DICE coefficient: Concerning semantic segmentation for all sites, the best results for the UNet were (0.709,0.893) DICE for (deciduous,evergreen) for LR=0.0005. The ResNet50 coarse segmentation obtained (0.790,0.883) for patch size 25 with the refined version (watershed post-processing) reaching (0.733,0.855). On the other hand the UNet semantic segmentation achieved and average value of 0.893 for the "Deciduous" class, showing how its pixel wise approach adapts better to this class that presents less well defined borders. The learning rates presented for the UNet show some representative examples of all the learning rates considered.

The Refined ResNet algorithms, watershed post-processing helped to improve the coarse segmentation up to a certain patch size. For these models, the training time was the fastest among the three models and the results obtained were not far from the best obtained. This represents an example of specialized computer vision algorithms that can complement the knowledge gained by using DL. These algorithms, however, cannot easily be used by non-experts and require careful fine-tuning as exemplified by the failure of the watershed refinement to produce satisfactory results for small patch size. This was most likely due to small misclassified regions growing into larger regions due to poor parameter choice than actual limitations of the proposed approach. However, running the watershed refinement took less than a minute for any of the tested mosaics. Training time of the UNet network or any of the networks with smaller patch sizes was much larger than that.

The difference of the average DICE coefficient among sites were small. Mosaics 3, 4 and 5, representing site 1, show differences of 6% for the with UNet network defined “Deciduous” class. An improvement of 1% for the same mosaics and classes with the refined ResNet algorithm was attained.

3.3. Experiment 3: Detection of Invasive Tree Species in the Coastal Forest

We tested whether the general approach regarding data handling, annotation and problem formalization considered in this paper could be used to solve other practical problems. The winter mosaic application is an example of a classification problem of trees with no leaves (deciduous) against trees with full leaf cover (evergreen).
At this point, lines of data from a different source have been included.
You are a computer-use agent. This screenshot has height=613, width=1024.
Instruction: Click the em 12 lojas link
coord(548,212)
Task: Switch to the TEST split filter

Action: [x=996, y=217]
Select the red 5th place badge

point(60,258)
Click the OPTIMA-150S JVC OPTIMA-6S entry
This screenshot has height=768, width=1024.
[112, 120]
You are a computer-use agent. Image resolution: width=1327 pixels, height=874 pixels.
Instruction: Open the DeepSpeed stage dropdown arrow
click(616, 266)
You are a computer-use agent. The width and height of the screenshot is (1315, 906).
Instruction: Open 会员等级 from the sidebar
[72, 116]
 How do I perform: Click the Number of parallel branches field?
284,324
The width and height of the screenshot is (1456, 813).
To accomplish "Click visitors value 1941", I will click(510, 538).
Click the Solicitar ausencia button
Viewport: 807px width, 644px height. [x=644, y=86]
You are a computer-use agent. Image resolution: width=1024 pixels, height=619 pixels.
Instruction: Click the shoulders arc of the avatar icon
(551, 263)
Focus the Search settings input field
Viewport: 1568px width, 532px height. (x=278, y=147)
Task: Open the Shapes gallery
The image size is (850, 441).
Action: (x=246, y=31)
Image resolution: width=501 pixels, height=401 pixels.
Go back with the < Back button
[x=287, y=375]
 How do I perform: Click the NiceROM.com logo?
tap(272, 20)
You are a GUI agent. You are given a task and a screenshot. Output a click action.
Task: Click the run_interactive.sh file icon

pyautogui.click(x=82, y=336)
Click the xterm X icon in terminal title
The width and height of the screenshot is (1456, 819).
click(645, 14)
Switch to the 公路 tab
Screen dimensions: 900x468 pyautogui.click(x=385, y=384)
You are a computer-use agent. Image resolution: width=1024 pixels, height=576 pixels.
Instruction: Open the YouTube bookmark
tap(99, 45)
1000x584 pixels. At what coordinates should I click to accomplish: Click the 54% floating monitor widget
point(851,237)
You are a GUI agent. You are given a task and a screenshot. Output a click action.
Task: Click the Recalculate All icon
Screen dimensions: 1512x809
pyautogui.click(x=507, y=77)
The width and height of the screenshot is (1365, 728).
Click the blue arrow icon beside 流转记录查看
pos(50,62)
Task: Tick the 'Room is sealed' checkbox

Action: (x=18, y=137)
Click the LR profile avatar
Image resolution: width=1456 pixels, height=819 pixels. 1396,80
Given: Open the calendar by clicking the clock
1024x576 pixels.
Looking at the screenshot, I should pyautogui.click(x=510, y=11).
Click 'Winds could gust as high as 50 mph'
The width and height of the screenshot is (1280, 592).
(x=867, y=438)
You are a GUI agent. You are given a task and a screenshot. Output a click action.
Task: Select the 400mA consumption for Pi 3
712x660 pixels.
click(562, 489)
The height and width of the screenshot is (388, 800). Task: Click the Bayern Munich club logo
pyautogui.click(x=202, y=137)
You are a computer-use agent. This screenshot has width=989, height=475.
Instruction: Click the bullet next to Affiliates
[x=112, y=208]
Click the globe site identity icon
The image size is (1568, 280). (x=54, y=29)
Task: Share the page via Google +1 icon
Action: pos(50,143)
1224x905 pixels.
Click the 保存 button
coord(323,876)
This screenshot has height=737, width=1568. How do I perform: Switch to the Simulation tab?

This is an interesting problem that has multiple applications as for instance the classification of trees attacked by insects outbreaks in relation to healthy trees [12]. We collected data related to a problem of class differentiation in a dense green forest. In this section the MLP algorithm was trained for pine trees, with green-yellowish leaves from black locust, presenting a light green broadleaf. The shape of the leaves was visible on the mosaic but not easy to tell apart even by experts (Figure 9). As the main interest in practice is to detect the occurrences of black locust, we grouped pine trees and a small number of trees from other tree species into a class called “other trees”. This is a complex problem in image classification terms as the differences between these “other trees” and the black locust were minor. Moreover, the distribution of the invasive species within the forest was irregular and often made up of very small patches sometimes including single trees. Furthermore, the coastal forest dataset showed a ratio of 90:10 between the “other trees” and “black locust” class.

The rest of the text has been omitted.